Tante soluzioni per prevenire l’emergenza
Numeri che danno l’idea di quanto Milano sconta ancora un arretramento strutturale rispetto all’Europa. Una carenza dovuta alla miopia delle politiche dei trasporti delle amministrazioni passate, compresa quella di Formigoni in carica da 15 anni, e che soltanto negli ultimi anni stanno dando segnali di vita con la costruzione di nuove metropolitane e l’adozione di soluzioni di mobilità alternativa, come il bike sharing. Eppure di soluzioni facilmente applicabili ne esistono tante altre. Molte le trovate nelle pagine di Autoambiente, come quelle per
ridurre il traffico, delle associazioni ambientaliste o negli studi di istituti di ricerca. Altre, che vi riportiamo, le hanno avanzate durante l’emergenza smog milanese Italia Nostra, Legambiente e l'ex assessore comunale all'Ambiente Edoardo Croci (da sito
www.corriere.it)
1) estendere l’Ecopass a tutti i mezzi che accedono ai Bastioni, previa informazione ai cittadini;
2) applicare una low emission zone in tutta la provincia e oltre;
3) al terzo giorno di superamento della soglia d’allarme: car pooling ai 67 varchi dalle 7,30 alle 9,30 con almeno due persone per mezzo, divieto di circolazione per i mezzi pesanti in tutta la città, blocco circolazione fine settimana dalle 10 alle 18, validità giornaliera del biglietto Atm da un euro;
4) ridurre la velocità a 80 km/ora sulle strade e 90 km/h sulle autostrade nei giorni di superamento dei limiti di qualità dell’aria;
5) depennamento dall’agenda del tunnel Linate-Rho;
6) potenziamento della ciclabilità, estensione del bike sharing e stazioni di biciclette in tutte le principali stazioni ferroviarie;
7) intervento straordinario sul potenziamento dei mezzi pubblici;
8) riscaldamento: riduzione da 14 a 12 ore giornaliere nei 1500 immobili comunali, fare rispettare il divieto regionale di riscaldamento negli spazi comuni dei condomini;
9) rimuovere gli ostacoli burocratici e facilitare gli investimenti di risparmio energetico;
10) moratoria per tutti i parcheggi con posti a rotazione, a partire da quello di sant’Ambrogio.
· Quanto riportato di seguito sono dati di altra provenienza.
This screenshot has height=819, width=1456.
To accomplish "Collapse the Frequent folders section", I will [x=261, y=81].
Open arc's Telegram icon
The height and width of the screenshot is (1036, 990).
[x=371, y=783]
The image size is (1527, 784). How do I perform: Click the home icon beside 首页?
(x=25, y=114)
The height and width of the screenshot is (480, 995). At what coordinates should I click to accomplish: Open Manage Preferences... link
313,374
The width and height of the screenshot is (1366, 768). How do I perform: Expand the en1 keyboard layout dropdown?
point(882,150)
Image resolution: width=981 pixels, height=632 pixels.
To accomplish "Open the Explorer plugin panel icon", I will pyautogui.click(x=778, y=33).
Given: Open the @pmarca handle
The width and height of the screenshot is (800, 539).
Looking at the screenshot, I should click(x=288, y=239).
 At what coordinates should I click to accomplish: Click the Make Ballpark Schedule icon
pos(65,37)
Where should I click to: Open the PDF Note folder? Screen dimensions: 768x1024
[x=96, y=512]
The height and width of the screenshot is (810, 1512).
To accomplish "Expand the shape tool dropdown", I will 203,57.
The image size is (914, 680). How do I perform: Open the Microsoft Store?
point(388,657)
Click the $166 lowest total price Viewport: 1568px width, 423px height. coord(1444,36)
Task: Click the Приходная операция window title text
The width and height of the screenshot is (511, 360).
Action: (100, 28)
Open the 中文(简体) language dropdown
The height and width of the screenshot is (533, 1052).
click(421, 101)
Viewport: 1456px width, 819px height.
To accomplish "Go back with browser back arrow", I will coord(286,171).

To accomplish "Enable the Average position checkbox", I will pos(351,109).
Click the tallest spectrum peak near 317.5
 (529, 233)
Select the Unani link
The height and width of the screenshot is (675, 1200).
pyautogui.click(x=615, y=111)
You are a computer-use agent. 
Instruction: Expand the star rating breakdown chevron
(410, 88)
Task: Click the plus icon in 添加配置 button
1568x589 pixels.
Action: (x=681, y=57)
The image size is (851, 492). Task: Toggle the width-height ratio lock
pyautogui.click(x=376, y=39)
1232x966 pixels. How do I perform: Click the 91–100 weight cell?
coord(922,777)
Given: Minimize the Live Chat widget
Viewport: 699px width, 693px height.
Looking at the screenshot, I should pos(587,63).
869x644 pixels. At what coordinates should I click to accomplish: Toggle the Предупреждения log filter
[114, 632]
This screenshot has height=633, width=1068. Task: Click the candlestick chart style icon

Ma quale impatto zero!? Le parole sono importanti
Concludo con una considerazione d’obbligo. Ad ascoltare l’annuncio del blocco del traffico a Milano per il 31 gennaio ai redattori di Autoambiente per un momento sono venuti i brividi lungo la schiena. A provocare la reazione non è stata la decisione presa da Letizia Moratti, Roberto Formigoni e dall'assessore al traffico della Provincia di Milano Giovanni De Nicola, ma piuttosto le parole dei nostri amministratori: “sono escluse (dal blocco, ndr) le auto a impatto zero, cioè le elettriche, le ibride e quelle a Gpl e metano”. Sarà stato un lapsus o, più probabilmente, l’alta concentrazione di polveri sottili nell’aria che ha generato un po’ di confusione, ma nell’elenco dichiarato dall’elite politica milanese l’unica tipologia ad emissioni zero (in ogni caso non a “impatto zero”) è quella delle auto a batterie, almeno se si parla di emissioni allo scarico. “Le parole sono importanti”, diceva Nanni Moretti in “Palombella rossa”, e se i nostri amministratori vogliono evitare la reazione aggressiva del regista farebbero bene a fare un celere ripasso di mobilità sostenibile o, come diceva mio nonno, ricordarsi di contare fino a dieci prima di parlare.